The main problem with this system is the difficulty knowing the "correct" price. Set the level too high and Britain would suffer from a lack of skilled labor, meaning that the cost of plumbing would rise unacceptably; set it too low and there might be a flood of migrants, leading to the same concerns that have been raised by the current opponents of open migration.
An additional problem with selling the right to migrate is that it does not accommodate those who might otherwise be permitted to immigrate on compassionate grounds, such as asylum seekers, refugees or family members. So, accommodation would have to be made for these people.

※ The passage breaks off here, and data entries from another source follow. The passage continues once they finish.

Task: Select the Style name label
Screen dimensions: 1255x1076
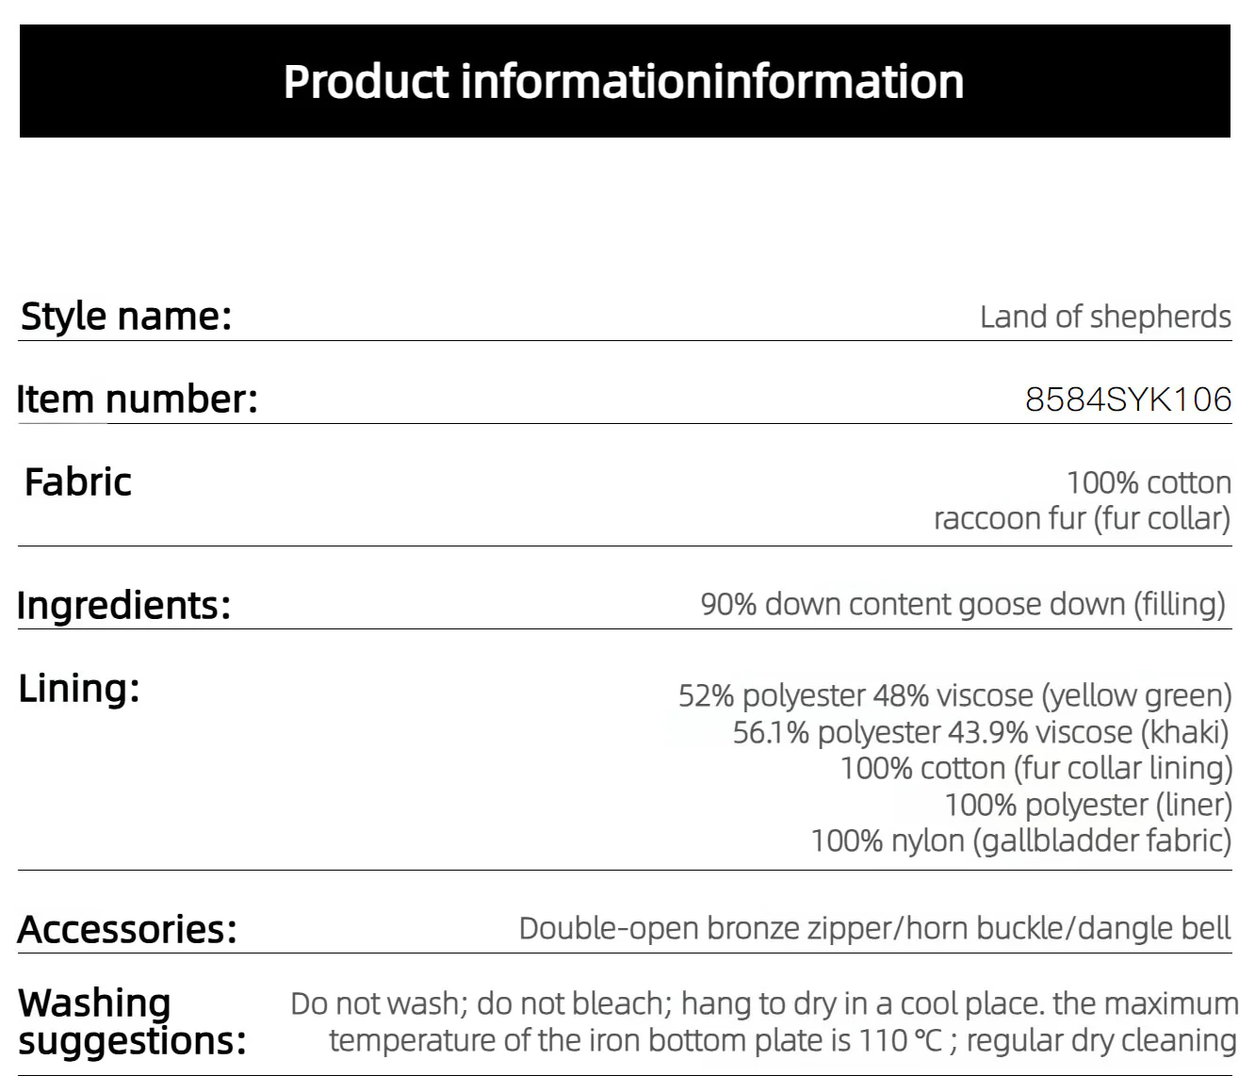Action: click(126, 316)
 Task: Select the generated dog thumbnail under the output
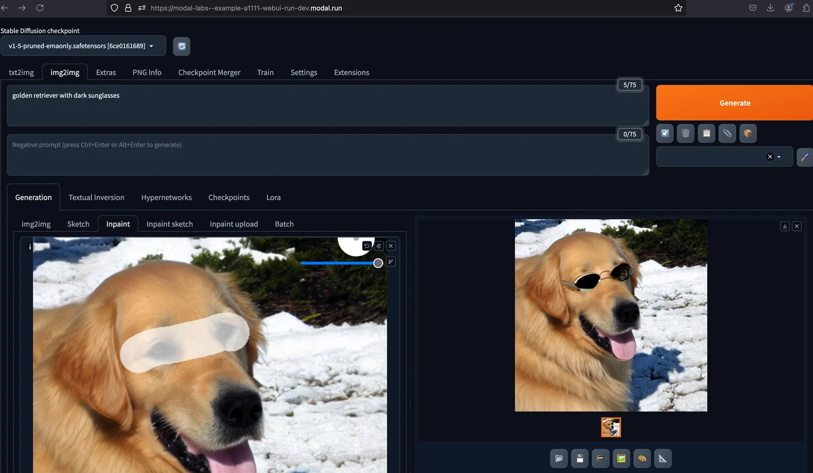click(x=611, y=427)
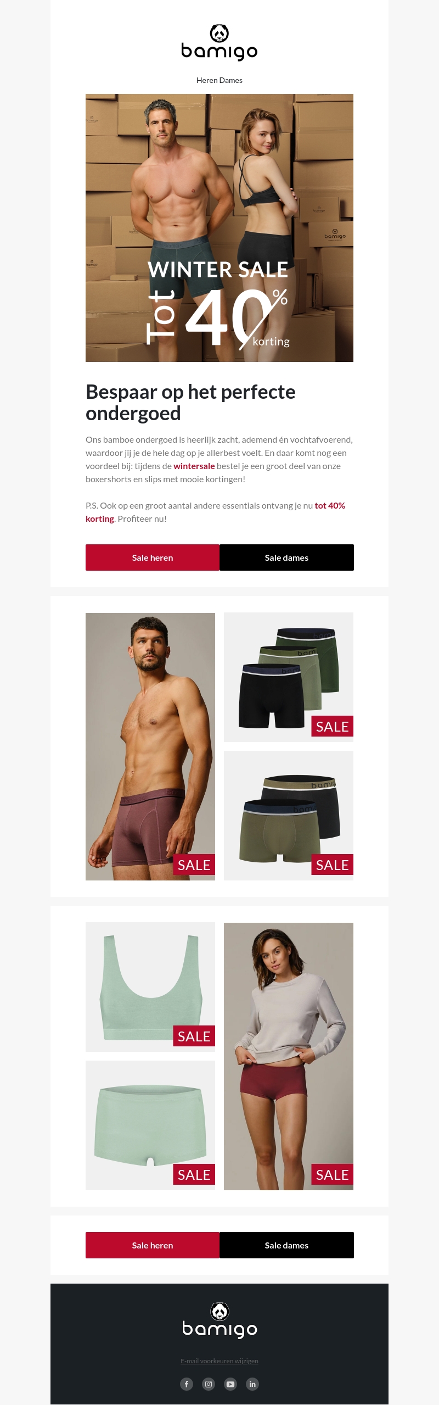Open the three-pack boxershorts product image
This screenshot has width=439, height=1405.
click(x=289, y=677)
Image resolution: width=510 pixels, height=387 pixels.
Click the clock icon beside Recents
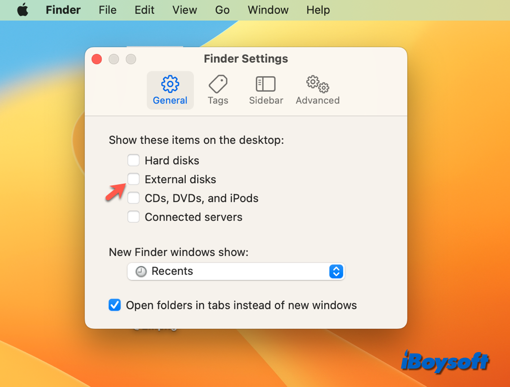(141, 271)
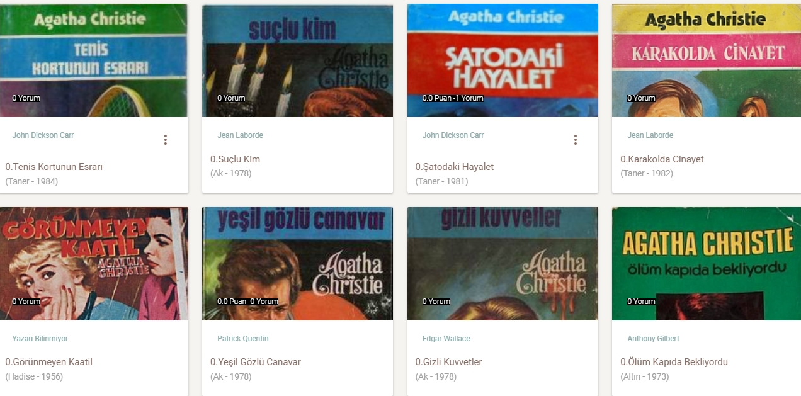Open the three-dot menu on Tenis Kortunun Esrarı card

[x=166, y=140]
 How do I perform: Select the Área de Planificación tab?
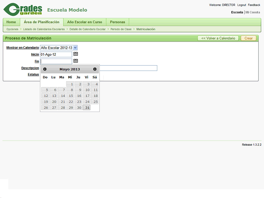click(42, 22)
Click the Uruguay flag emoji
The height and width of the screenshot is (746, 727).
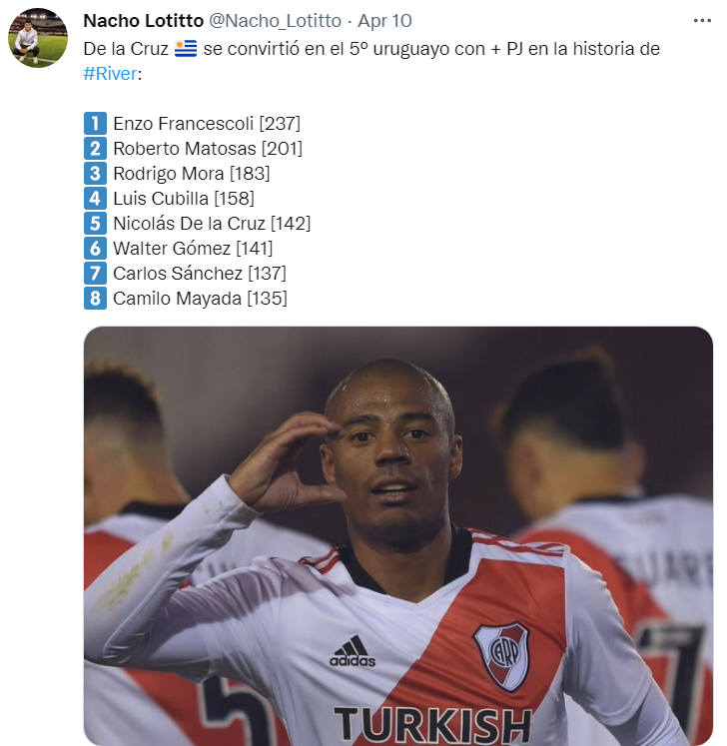[x=186, y=49]
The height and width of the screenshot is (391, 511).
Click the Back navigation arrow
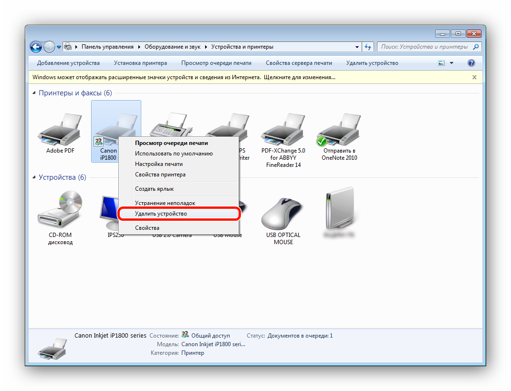(36, 47)
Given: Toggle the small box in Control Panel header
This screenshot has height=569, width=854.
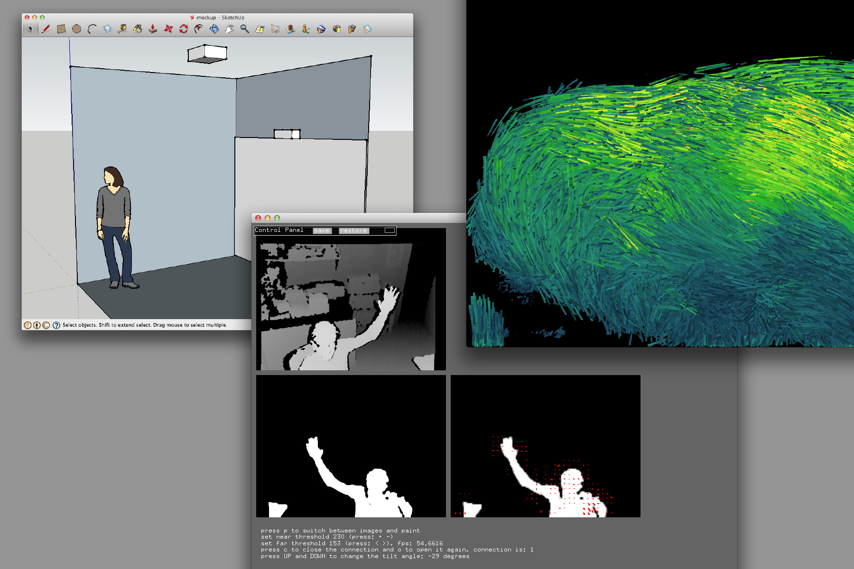Looking at the screenshot, I should click(x=390, y=230).
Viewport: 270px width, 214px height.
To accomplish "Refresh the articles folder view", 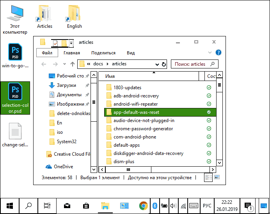I will tap(163, 64).
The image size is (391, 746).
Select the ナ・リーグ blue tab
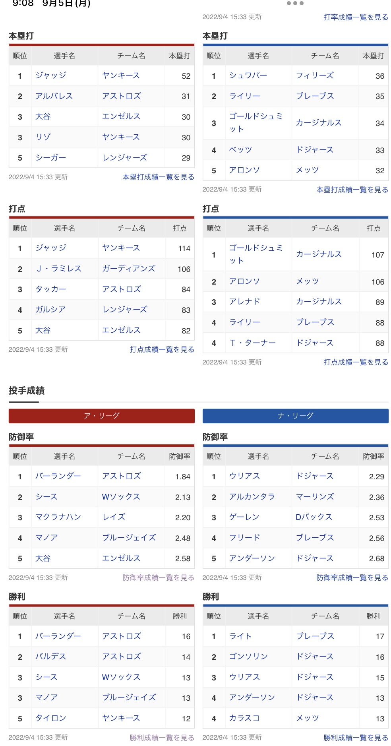295,416
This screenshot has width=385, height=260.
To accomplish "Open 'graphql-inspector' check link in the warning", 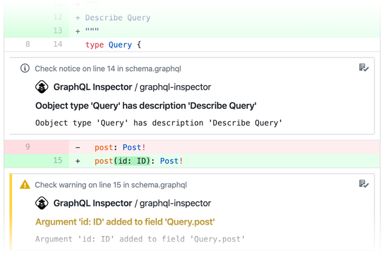I will (x=175, y=203).
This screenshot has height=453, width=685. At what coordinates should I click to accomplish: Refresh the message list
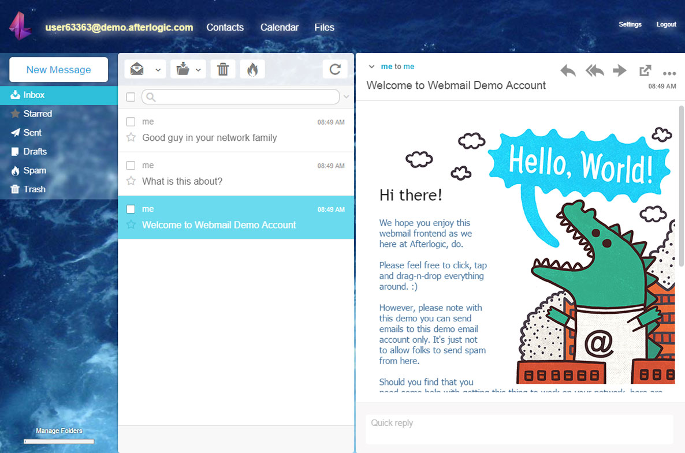pos(335,69)

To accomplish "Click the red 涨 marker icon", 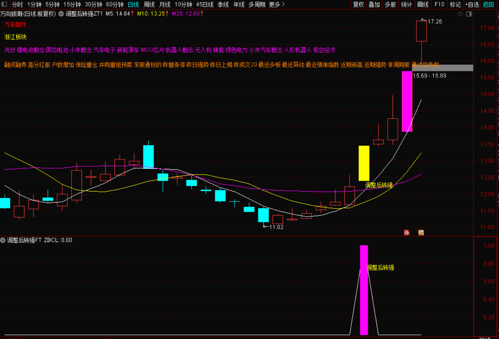I will pos(407,233).
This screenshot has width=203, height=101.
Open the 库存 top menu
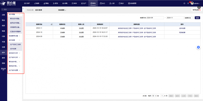pyautogui.click(x=74, y=3)
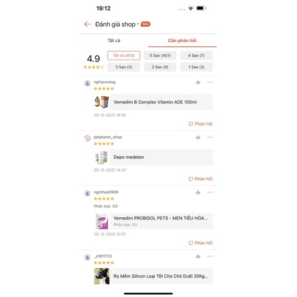Expand the Đánh giá shop title dropdown
Screen dimensions: 297x297
(x=138, y=24)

Last but by no means least, Britain will have to find a way to decide which of the thousands of regulations that derive from E.U. legislation to keep and with to discard. Britain has on several occasions sought to cut red tape, establishing various Parliamentary committees charged with deregulating the economy. Last year, Parliament passed a new Deregulation Act that again sought to reduce some of the red tape that has become so burdensome. But all of these changes were piecemeal and none could to stem the tide of E.U. legislation.
A recent example of E.U. regulation is the Tobacco Products Directive, which among other things imposed all manner of arbitrary and unnecessary restrictions on the types of vaping products that may be sold, including a maximum tank size of 2ml (many of the most popular tanks are currently 5ml), and a limit of 2 percent on the amount of nicotine in liquids (many contain more, and higher levels are seen as helpful for those in the first stages of switching from far more harmful combustible cigarettes).
Previous attempts at deregulation simply didn't have sufficient teeth. One solution would be automatically to sunset all E.U.-derived regulations at the date the E.U. exits the E.U.—which will be two years after it invokes (which will likely take place soon after a new Prime Minister is installed in October). During those two years, Parliament could investigate the need for those regulations and prioritize the reinstantiation of any deemed, on net, to be desirable. By making deregulation the default and imposing a limited timeframe, Parliament will be forced to prioritize more effectively than has previously been the case.
Britain's current relationship with the E.U. is untenable and must change. But that change should be an improvement on the status quo—and it must take into consideration the fact that the referendum was won only narrowly. As Daniel Hannan, a British Member of the European Parliament and one of the leading proponents of Leave, wrote on the day of the referendum,
"If, as I hope, we vote to leave, we won't be able simply to ignore the concerns of those who wanted to stay. A narrow leave vote is not a mandate for anything precipitate or radical. It is a mandate for a phased repatriation of power, with the agreement, wherever possible, of our European allies. Many of our existing arrangements will remain in place; and those which we want to disapply won't be scrapped overnight. Brexit, in other words, will be a process rather than an event. It will be the moment when Britain starts to pursue a different trajectory, away from political union with the E.U. and toward a looser arrangement based on trade and co-operation."
David Cameron has already initiated the process by which the U.K. government will negotiate with the E.U.. I have argued, in line with Hannan's observation, that a looser arrangement based on open trade with the E.U. and all other nations, an immigration policy that is more rational and humane, and the removal of many of the arbitrary and capricious regulations developed by bureaucrats in Brussels could lead to a much freer society. That would be a good thing for the people of Britain. It might also set an example for the rest of Europe.